> _Work task_
Locate the line that contains "Resources (464, 184)". Print it and every subsequent line through the final line of the records, exactly and only those.

(Stored items from a collection)
'''

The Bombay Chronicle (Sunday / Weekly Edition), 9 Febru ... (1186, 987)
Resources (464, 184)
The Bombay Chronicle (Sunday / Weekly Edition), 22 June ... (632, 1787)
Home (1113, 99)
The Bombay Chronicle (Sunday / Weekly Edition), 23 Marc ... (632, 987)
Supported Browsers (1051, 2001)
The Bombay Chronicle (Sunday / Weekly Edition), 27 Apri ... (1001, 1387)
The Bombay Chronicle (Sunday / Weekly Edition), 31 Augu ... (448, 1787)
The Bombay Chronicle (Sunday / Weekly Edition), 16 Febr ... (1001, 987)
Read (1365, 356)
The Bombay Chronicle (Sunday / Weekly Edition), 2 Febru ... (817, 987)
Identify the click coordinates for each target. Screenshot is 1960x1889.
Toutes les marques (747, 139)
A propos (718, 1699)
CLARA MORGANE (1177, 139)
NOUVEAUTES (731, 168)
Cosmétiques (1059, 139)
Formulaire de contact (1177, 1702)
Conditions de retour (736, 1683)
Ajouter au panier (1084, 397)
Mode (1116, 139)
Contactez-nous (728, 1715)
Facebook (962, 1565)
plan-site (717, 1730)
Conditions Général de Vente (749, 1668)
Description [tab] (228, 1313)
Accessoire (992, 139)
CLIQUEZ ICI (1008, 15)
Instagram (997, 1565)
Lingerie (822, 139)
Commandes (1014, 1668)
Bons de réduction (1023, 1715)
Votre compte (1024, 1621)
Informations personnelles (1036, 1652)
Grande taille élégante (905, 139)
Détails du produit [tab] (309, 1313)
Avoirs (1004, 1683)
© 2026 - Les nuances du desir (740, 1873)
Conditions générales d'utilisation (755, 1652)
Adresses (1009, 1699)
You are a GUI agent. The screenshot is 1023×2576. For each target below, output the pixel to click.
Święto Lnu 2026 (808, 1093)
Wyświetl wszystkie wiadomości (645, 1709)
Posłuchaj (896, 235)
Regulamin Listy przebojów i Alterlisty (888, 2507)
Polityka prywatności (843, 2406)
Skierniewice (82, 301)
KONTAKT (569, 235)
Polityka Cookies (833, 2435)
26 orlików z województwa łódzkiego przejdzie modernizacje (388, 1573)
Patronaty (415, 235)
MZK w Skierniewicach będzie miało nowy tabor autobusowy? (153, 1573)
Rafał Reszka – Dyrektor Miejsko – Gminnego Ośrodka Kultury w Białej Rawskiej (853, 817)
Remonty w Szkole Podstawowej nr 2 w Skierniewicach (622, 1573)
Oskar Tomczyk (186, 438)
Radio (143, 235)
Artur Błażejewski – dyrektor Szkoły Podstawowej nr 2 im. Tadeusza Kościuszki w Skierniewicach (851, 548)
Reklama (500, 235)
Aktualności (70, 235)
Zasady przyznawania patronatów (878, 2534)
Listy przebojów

'''

> _Exercise output_
Resources (464, 184)
The Bombay Chronicle (Sunday / Weekly Edition), 22 June ... (632, 1787)
Home (1113, 99)
The Bombay Chronicle (Sunday / Weekly Edition), 23 Marc ... (632, 987)
Supported Browsers (1051, 2001)
The Bombay Chronicle (Sunday / Weekly Edition), 27 Apri ... (1001, 1387)
The Bombay Chronicle (Sunday / Weekly Edition), 31 Augu ... (448, 1787)
The Bombay Chronicle (Sunday / Weekly Edition), 16 Febr ... (1001, 987)
Read (1365, 356)
The Bombay Chronicle (Sunday / Weekly Edition), 2 Febru ... (817, 987)
Identify the click coordinates for each target. Screenshot is 1960x1889.
Toutes les marques (747, 139)
A propos (718, 1699)
CLARA MORGANE (1177, 139)
NOUVEAUTES (731, 168)
Cosmétiques (1059, 139)
Formulaire de contact (1177, 1702)
Conditions de retour (736, 1683)
Ajouter au panier (1084, 397)
Mode (1116, 139)
Contactez-nous (728, 1715)
Facebook (962, 1565)
plan-site (717, 1730)
Conditions Général de Vente (749, 1668)
Description [tab] (228, 1313)
Accessoire (992, 139)
CLIQUEZ ICI (1008, 15)
Instagram (997, 1565)
Lingerie (822, 139)
Commandes (1014, 1668)
Bons de réduction (1023, 1715)
Votre compte (1024, 1621)
Informations personnelles (1036, 1652)
Grande taille élégante (905, 139)
Détails du produit [tab] (309, 1313)
Avoirs (1004, 1683)
© 2026 - Les nuances du desir (740, 1873)
Conditions générales d'utilisation (755, 1652)
Adresses (1009, 1699)
You are a GUI agent. The screenshot is 1023×2576. For each target below, output the pixel to click.
Święto Lnu 2026 (808, 1093)
Wyświetl wszystkie wiadomości (645, 1709)
Posłuchaj (896, 235)
Regulamin Listy przebojów i Alterlisty (888, 2507)
Polityka prywatności (843, 2406)
Skierniewice (82, 301)
KONTAKT (569, 235)
Polityka Cookies (833, 2435)
26 orlików z województwa łódzkiego przejdzie modernizacje (388, 1573)
Patronaty (415, 235)
MZK w Skierniewicach będzie miało nowy tabor autobusowy? (153, 1573)
Rafał Reszka – Dyrektor Miejsko – Gminnego Ośrodka Kultury w Białej Rawskiej (853, 817)
Remonty w Szkole Podstawowej nr 2 w Skierniewicach (622, 1573)
Oskar Tomczyk (186, 438)
Radio (143, 235)
Artur Błażejewski – dyrektor Szkoły Podstawowej nr 2 im. Tadeusza Kościuszki w Skierniewicach (851, 548)
Reklama (500, 235)
Aktualności (70, 235)
Zasady przyznawania patronatów (878, 2534)
Listy przebojów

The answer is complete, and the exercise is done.